Deiulemar Shipping SpA and Deiulemar Compagnia di Navigazione SpA (“Deiulemars”) concluded forward freight agreements (“FFAs”) with Transfield ER Futures Ltd (“TFL”) on the standard FFABA 2007 Terms, incorporating a 1992 ISDA Master Agreement (without Schedule), as modified and supplemented by the FFABA Terms. TFL designated an Early Termination Date of 5 July 2010 based on Deiulemars’ failures to pay Settlement Sums in favour of TFL for the May 2010 Contract Month. Deiulemars disputed the validity of TFL’s action, and claimed to be entitled to restitution of sums paid to TFL for the January-April 2010 Contract Months. TFL counterclaimed Early Termination Amounts of c.US$42m in aggregate, and sought summary judgment on those counterclaims and dismissing Deiulemars’ claims. Summary judgment as sought was granted by the Commercial Court (Mr Colin Edelman Q.C., sitting as a Deputy Judge of the Court,  EWHC 928 (Comm)). The judge refused permission to appeal.
There were two issues: (i) whether Deiulemars had any real prospect of establishing that TFL was affected by a Bankruptcy Event of Default in May/June 2010 (if TFL was so affected, then Deiulemars were entitled not to pay the May 2010 Settlement Sums); (ii) whether Transfield Shipping Inc (“TSI”) was a Credit Support Provider under the ISDA Master Agreement.
Deiulemars’ case under (i) was that TFL had “become [balance-sheet] insolvent” within Section 5(a)(vii)(2) of the ISDA Master.

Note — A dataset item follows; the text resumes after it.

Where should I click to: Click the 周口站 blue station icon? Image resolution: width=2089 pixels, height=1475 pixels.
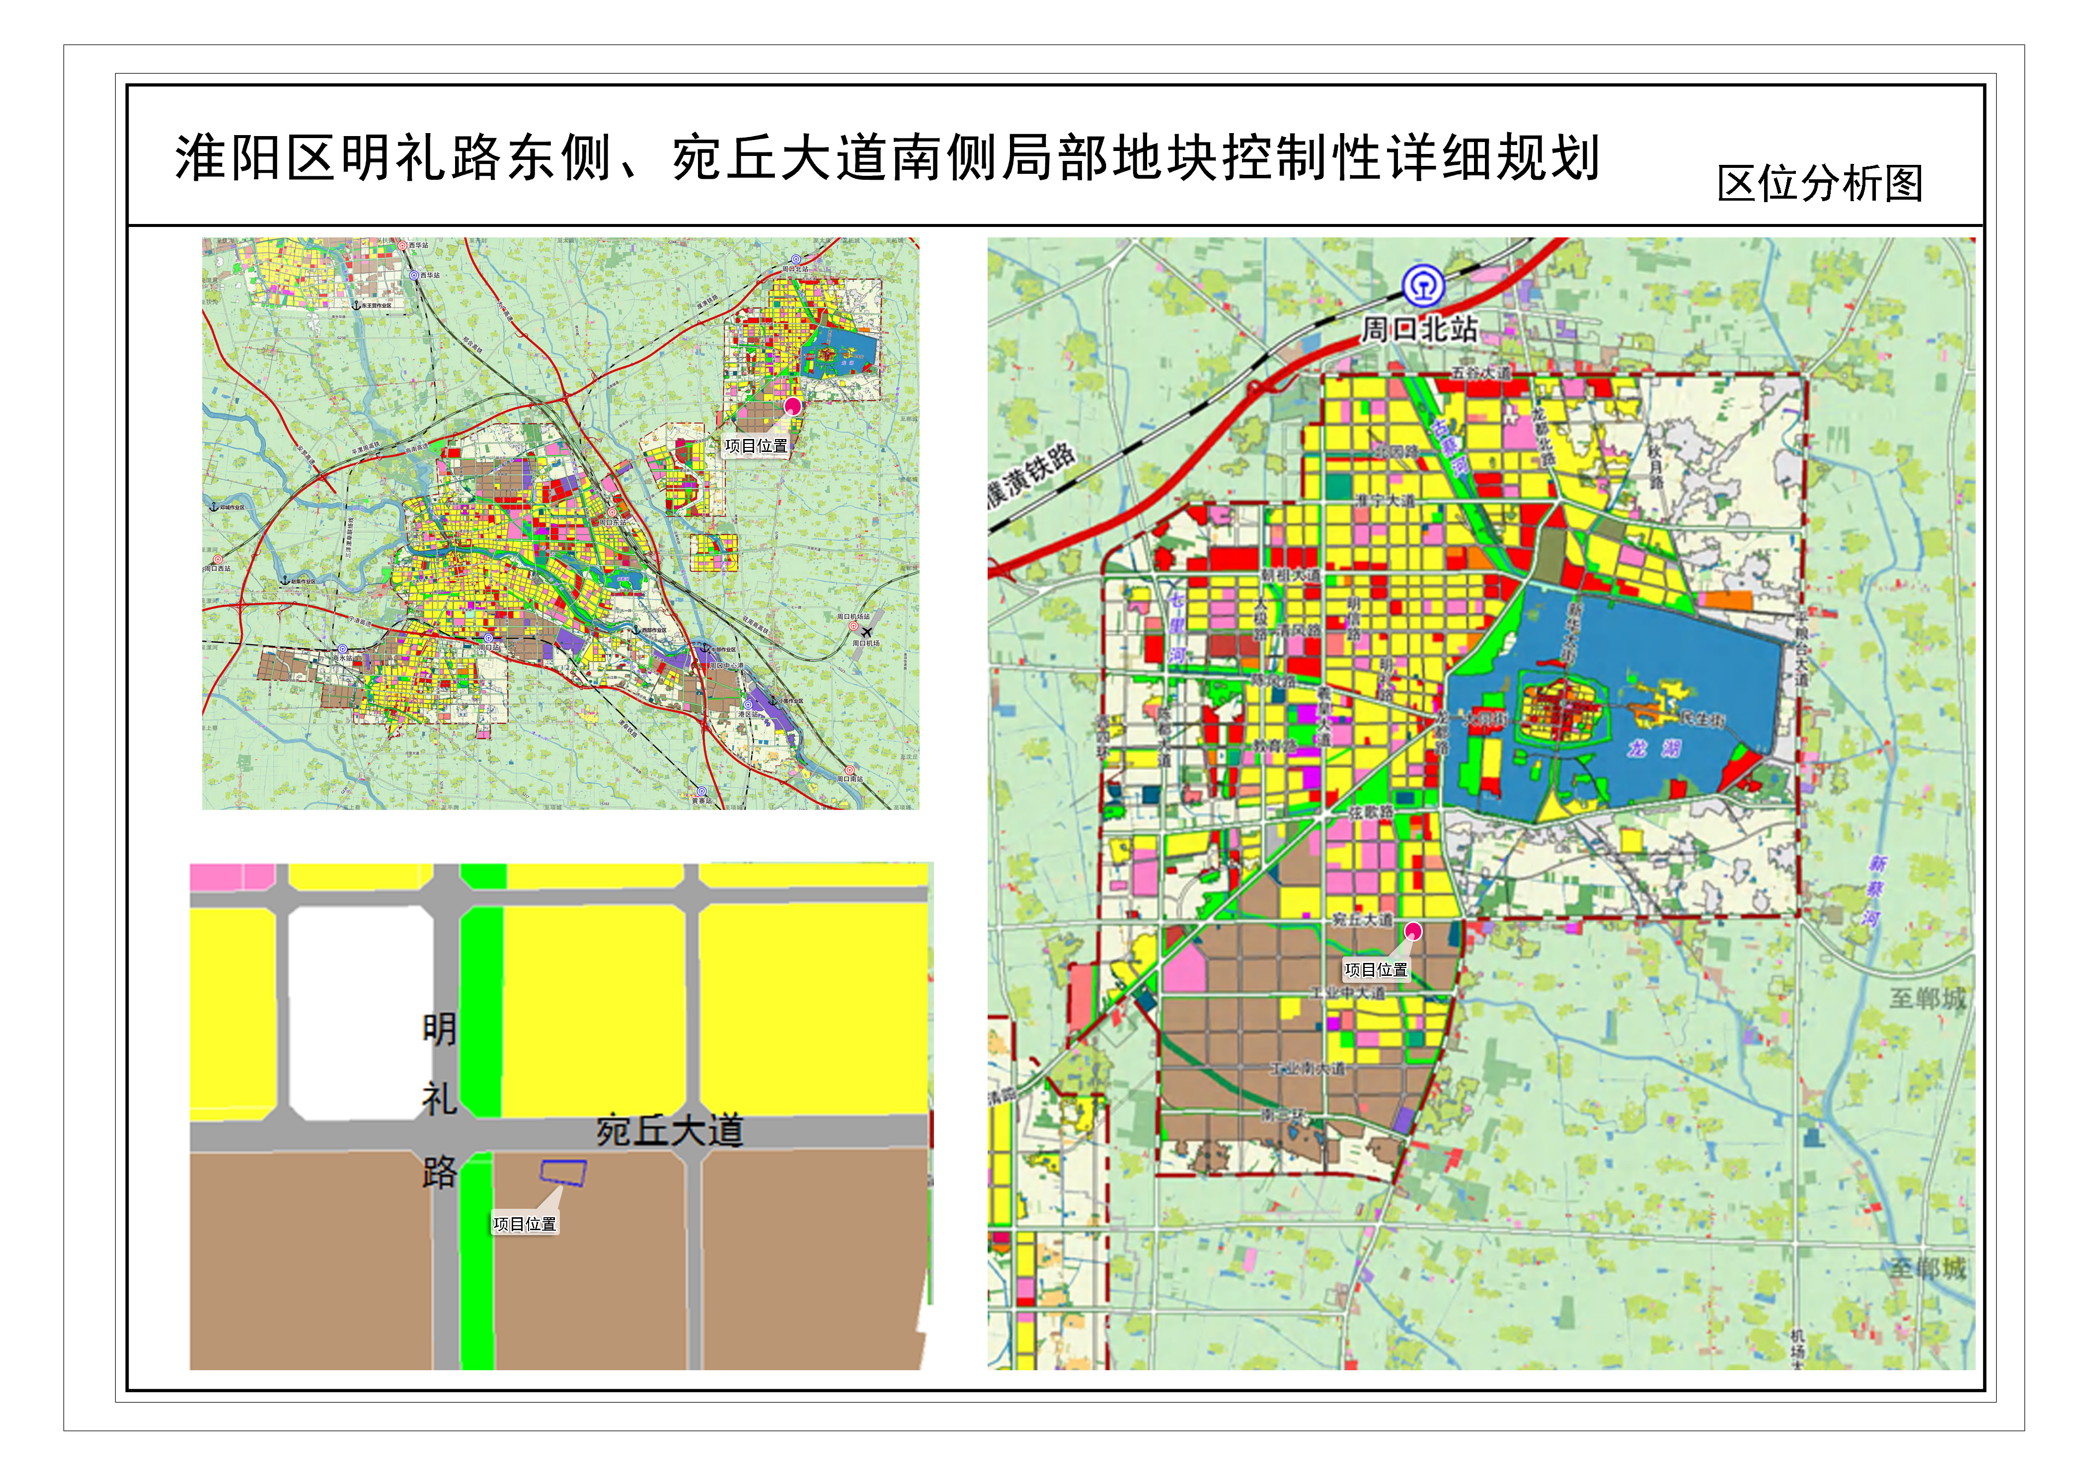pyautogui.click(x=489, y=638)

The allegation was that TFL had a liability to Pioneer Freight Futures Co Ltd (“PFF”) of c.US$8m, following Automatic Early Termination of FFAs between TFL and PFF when liquidators were appointed over PFF. It was said that amount should have been recognised in full in TFL’s accounts and that if it had been, there would have been an excess of liabilities over assets in May/June 2010. The judge held that under Section 5(a)(vii)(2) of the ISDA Master Agreement, a company was only to be regarded as having “become insolvent” when it had reached the point of no return because of an incurable deficiency in its assets. TFL’s alleged liability to PFF was disputed at the time on reasonable grounds and fell to be regarded as a contingent liability when assessing whether there was any real prospect of showing that TFL’s finances had reached the point of no return. The judge concluded on the facts that it was fanciful to propose that TFL had reached that point.
Point (ii) above arose because TSI was identified in the Confirmations for (most of) the FFAs as guarantor of TFL and Deiulemars argued that this should be interpreted to mean that it was a Credit Support Provider as defined in the ISDA Master Agreement. The judge held that the status of Credit Support Provider under the ISDA Master Agreement had to be specified by the parties to be applicable; to read references to TSI having guaranteed TFL as specifying that TSI was a Credit Support Provider would be to make for the parties a bargain which they could sensibly have made but did not make.
Andrew W Baker Q.C. was leading Counsel for TFL (appearing with Siddarth Dhar, instructed by DLA Piper LLP).